Home Strefa filmu Recenzje filmów i seriali SVoD Recenzujemy szokujący, 3. odcinek “Obi-Wan Kenobi” na Disney+! Tego fani się nie spodziewali [BEZ SPOJLERÓW]
Recenzujemy szokujący, 3. odcinek “Obi-Wan Kenobi” na Disney+! Tego fani się nie spodziewali [BEZ SPOJLERÓW]

Recenzujemy szokujący, 3. odcinek “Obi-Wan Kenobi” na Disney+! Tego fani się nie spodziewali [BEZ SPOJLERÓW]

839
2

Po bardzo klimatycznych, choć dość niemrawych dwóch odcinkach twórcy serialu “Obi-Wan Kenobi” zabierają nas na nie lada przejażdżkę w trzecim epizodzie. Ten na pewno nie przypadnie do gustu wszystkim widzom, bo nowa wizja Disney na Gwiezdne Wojny jest naprawdę specyficzna.

Serial dostępny w Polsce od 14 czerwca na platformie Disney+

“Obi-Wan Kenobi” na Disney+ – recenzja 3. odcinka! Kiedy będzie można obejrzeć w Polsce?

Okres pomiędzy III a IV epizodem sagi Star Wars to jeden z najciekawszych momentów w całym uniwersum. Gdy dysponowaliśmy tylko sześcioma filmami i rozbudowanym kanonem za pomocą książek oraz komiksów, wszyscy marzyli o ujrzeniu tych dodatkowych historii na dużym albo małym ekranie. Ale ani technologia, ani inne aspekty tego środowiska nie sprzyjały nakręceniu takowego widowiska, więc na produkcję opowiadającą o wydarzeniach z udziałem Obi-Wana czekaliśmy 17 lat. Zamiast filmu otrzymaliśmy serial i każdy chyba zakładał, że to dobra wiadomość, bo wydłużony metraż oznaczał wydłużenie czasu, jaki spędzimy z tym bohaterem. Tylko czy jego historia jest na tyle ciekawa, że warto ją opowiadać?

(Wiersze danych wskazujących)

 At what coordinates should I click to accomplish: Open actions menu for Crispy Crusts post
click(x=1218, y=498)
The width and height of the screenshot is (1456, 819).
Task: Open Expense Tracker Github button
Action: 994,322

Zadania i problemy
1: Odpowiedz na podstawie recenzji:
(a) Od kiedy i na jakiej platformie serial jest dostępny w Polsce?
(b) Ile lat czekano na produkcję o wydarzeniach z udziałem Obi-Wana?
(c) Jak recenzja określa dwa pierwsze odcinki serialu?
2: Wypisz wszystkie wiersze listingu dokładnie, bez żadnych zmian.

Odpowiedzi pisemne
1:
(a) Od 14 czerwca, na platformie Disney+.
(b) 17 lat.
(c) Jako bardzo klimatyczne, choć dość niemrawe.

2:
 At what coordinates should I click to accomplish: Open actions menu for Crispy Crusts post
click(x=1218, y=498)
The width and height of the screenshot is (1456, 819).
Task: Open Expense Tracker Github button
Action: 994,322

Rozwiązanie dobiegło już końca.